German writer, critic and philosopher, contemporary of Goethe, Schiller and Novalis, a pioneer in comparative Indo-European linguistics and comparative philology. Friedrich von Schlegel deeply influenced the early German Romantic Movement – he is generally held to be the person who first established the term romantisch in the literary context. That which is romantic, Schlegel said, depicts emotional matter in an imaginative form. He stressed the importance of subjective and spiritual elements in the novel.

"Die romantische Poesie ist eine progressive Universalpoesie. Ihre Bestimmung ist nicht bloss, alle getrennten Gattungen der Poesie wieder zu vereinigen und die Poesie mit der Philosophie und Rhetorik in Berührung zu setzen. Sie will und soll auch Poesie und Prosa, Genialität und Kritik, Kunstpoesie und Naturpoesie bald mischen, bald verschmelzen, die Poesie lebendig und gesellig und das Leben und die Gesellschaft poetisch machen [...]. Sie allein ist unendlich, wie sie allein frei ist und das als ihr erstes Gesetz anerkennt, dass die Willkür des Dichters kein Gesetz über sich leide." (from Athenäeum-Fragment, 1798)

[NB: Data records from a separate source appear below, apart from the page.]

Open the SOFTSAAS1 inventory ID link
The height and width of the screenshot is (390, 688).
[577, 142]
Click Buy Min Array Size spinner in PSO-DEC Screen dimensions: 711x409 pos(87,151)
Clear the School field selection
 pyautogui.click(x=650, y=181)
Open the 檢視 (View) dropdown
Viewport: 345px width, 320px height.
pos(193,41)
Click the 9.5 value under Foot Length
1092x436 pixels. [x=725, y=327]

Friedrich von Schlegel was born in Hannover, the youngest son in a family of seven children. At the age of fifteen, he was apprenticed to a banker in Leipzig. However, the work did not interest him and in 1790 he entered the University of Göttingen, where he studied law for a year. He then continued his studies at the University of Leipzig. During this period he become friends with Novalis. Schlegel's stay at Leipzig laid the foundations for his humanistic education. He was especially interested in Greek antiquity, believing that Greek philosophy and culture were essential to a complete education. In 1794 Schlegel moved to Dresden, where he studied literature and culture of antiquity. His essay On the Study of Greek Poetry, which was intended as the introduction to a much larger work, The Greeks and Romans, was published in 1797.

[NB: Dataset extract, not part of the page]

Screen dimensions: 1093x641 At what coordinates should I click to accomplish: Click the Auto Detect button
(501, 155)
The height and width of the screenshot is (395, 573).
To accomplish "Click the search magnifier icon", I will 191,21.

After joining his brother August Wilhelm (see below) in Jena, Schlegel began to develop his aesthetic ideas of romanticism. Schlegel encouraged the blend of different literary forms and developed the idea of romantic irony, which made the difference between the created work and the author's idea. Influenced by J.G. Fichte's philosophy, he argued that poetry should be at once philosophical and mythological, ironic and religious. As a literary critic Schlegel sought not to reveal objective truths, but to write criticism so that the usual discursive prose becomes a work of art itself.

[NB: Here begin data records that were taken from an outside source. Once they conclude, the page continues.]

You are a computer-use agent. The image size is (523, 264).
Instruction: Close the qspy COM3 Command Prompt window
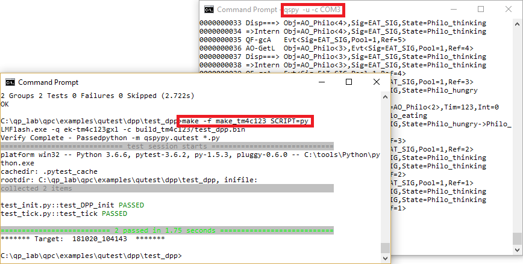pos(509,10)
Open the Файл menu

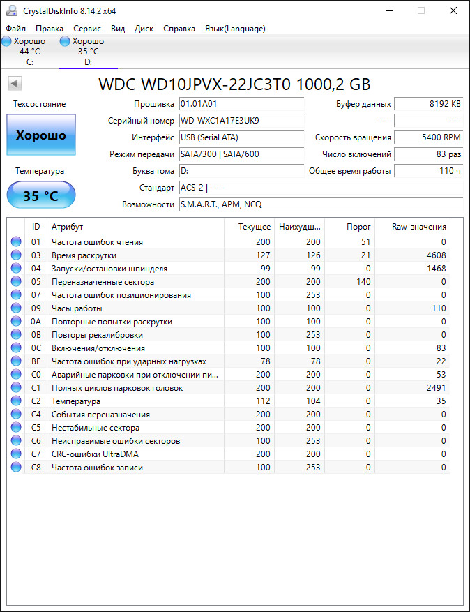(15, 29)
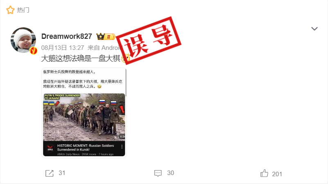Click the crown membership level badge
328x184 pixels.
106,36
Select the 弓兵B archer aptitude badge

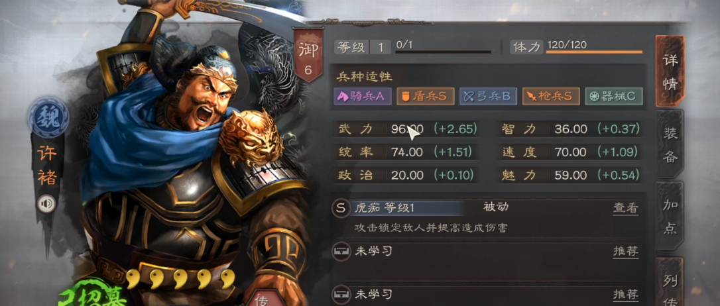point(488,96)
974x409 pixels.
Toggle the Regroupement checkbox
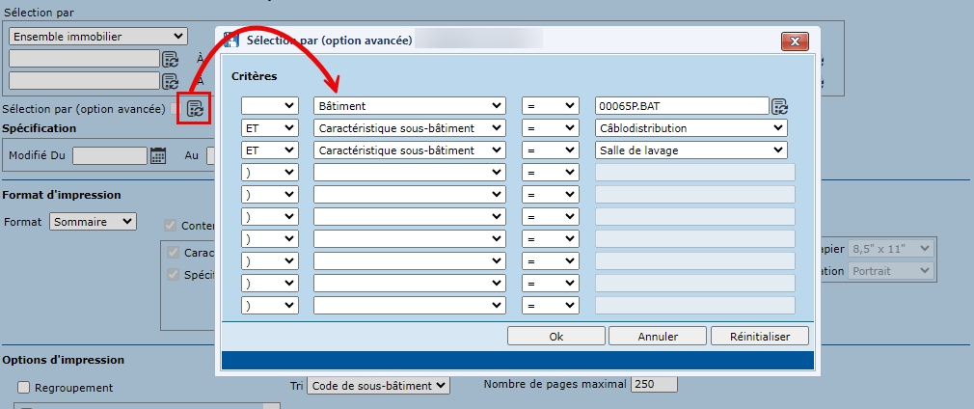[x=24, y=387]
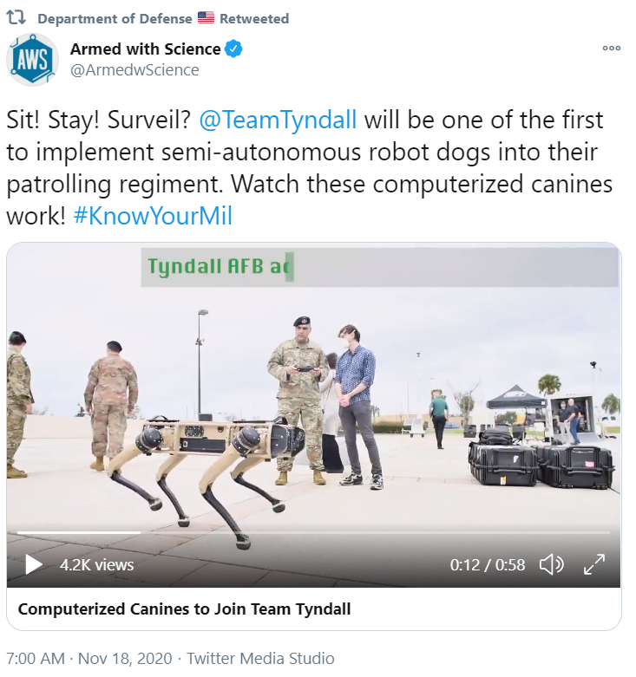Click the Twitter Media Studio source link

pyautogui.click(x=260, y=659)
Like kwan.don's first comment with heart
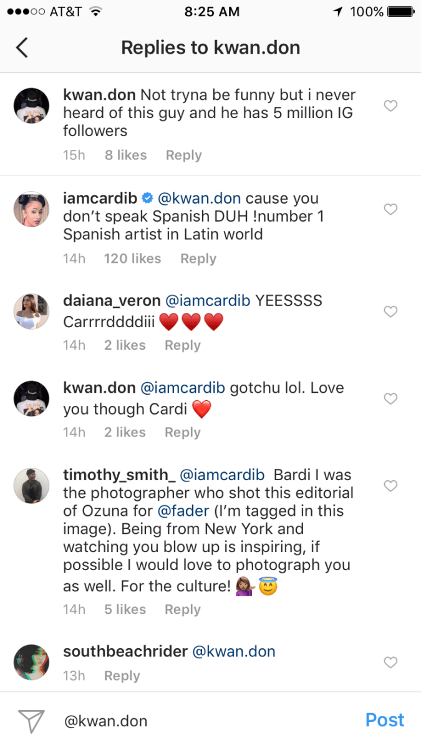Viewport: 421px width, 750px height. click(x=390, y=106)
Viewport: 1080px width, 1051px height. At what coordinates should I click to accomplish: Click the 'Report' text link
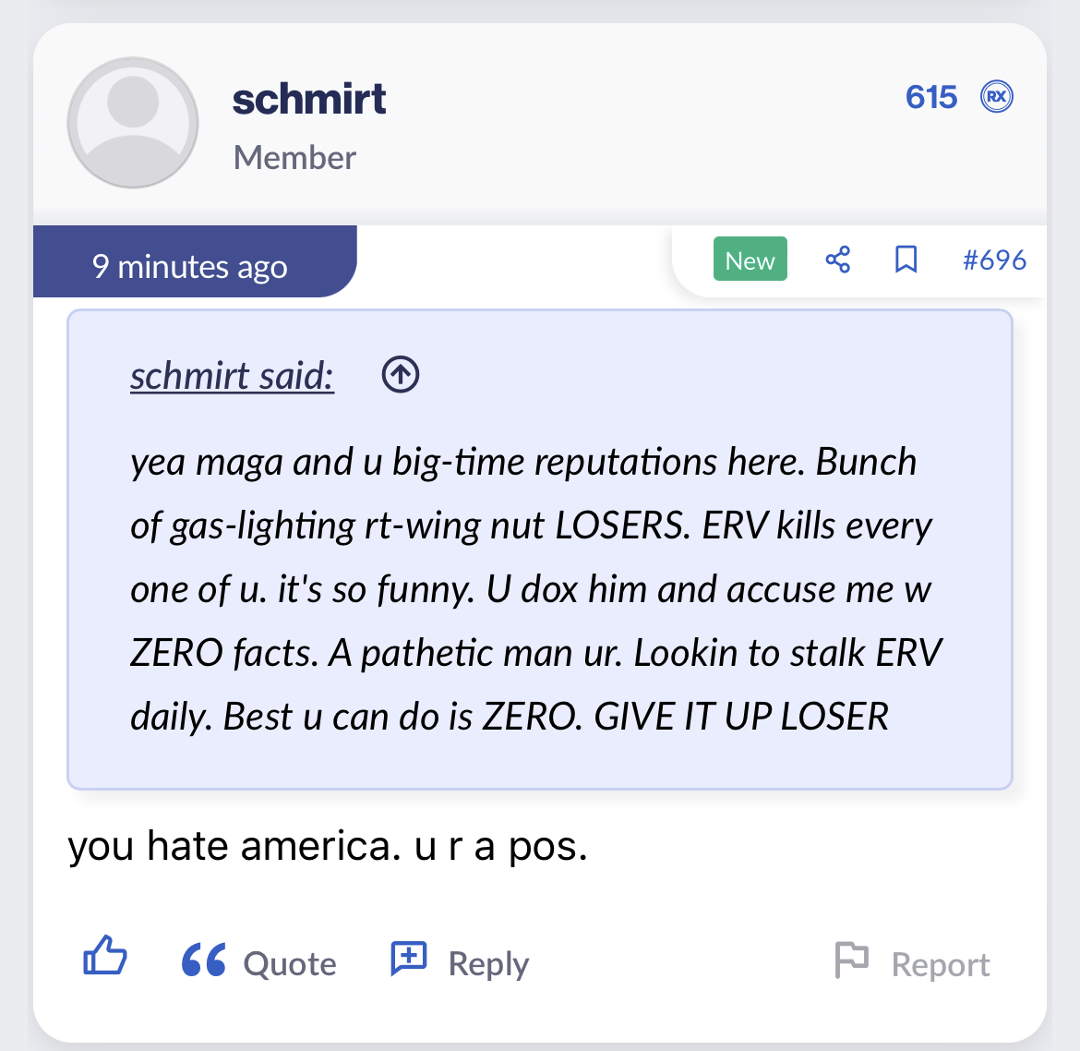click(940, 965)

From 1797 Schlegel contributed to Deutschland and Der Deutsche Merkur. With his brother he founded the quarterly Athenäum, an organ of the early Romantic movement, and was later the editor of the magazine (1798-1800). In 1800-01 Schlegel was a lecturer at the University of Jena. He then settled in Paris for a few years with Dorothea Veit. LUCINDE (1799), a semi-autobiographical novel, was based on his affair with her, the daughter of the philosopher and theologian of Judaism, Moses Mendelssohn. In 1784 she had married the banker Simon Veit; they had four children. Dorothea began her literary career by copying and editing many of Schlegel's essays and in 1801 she published an unfinished novel, Florentin.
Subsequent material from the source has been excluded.